RichardKennaway comments on Justified Expectation of Pleasant Surprises - Less Wrong
You are viewing a comment permalink. View the original post to see all comments and the full post content.
You are viewing a comment permalink. View the original post to see all comments and the full post content.
Comments (58)
I'll take the first. There's plenty of stuff you have to discover yourself anyway, without anyone hiding it, and other stuff you can only learn from experience and practice, it doing no good to merely be told. But having stuff withheld merely for the greater joy of receiving it later is ersatz fun.

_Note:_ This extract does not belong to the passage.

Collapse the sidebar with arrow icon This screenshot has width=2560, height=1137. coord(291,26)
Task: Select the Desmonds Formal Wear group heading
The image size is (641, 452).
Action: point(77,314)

I want it all and I want it now, and there are enough genuine reasons that can't happen that there is no need to make an artificial scarcity.
Second Life has more in it to discover -- more Fun in it -- than any videogame. The videogame is artificial fun, substitute fun, a deliberately constructed time sink that sucks out people's life and pisses their hours on the floor, in return for seeing "You've Won!" at the end, which is just a suggestively named mental token. All you Won was a chance to scratch around for the easter eggs or do it all over again and again, the same but different.
My response to a demon offering a walkthrough of my life would be to aspire to have his abilities. Where is the walkthrough of his life? In real life, solving real problems always provides bigger real problems to solve. It is an inexhaustible source of challenge, novelty, and Fun. No matter much anyone tells you about it, you still have to stay alive to see what happens next.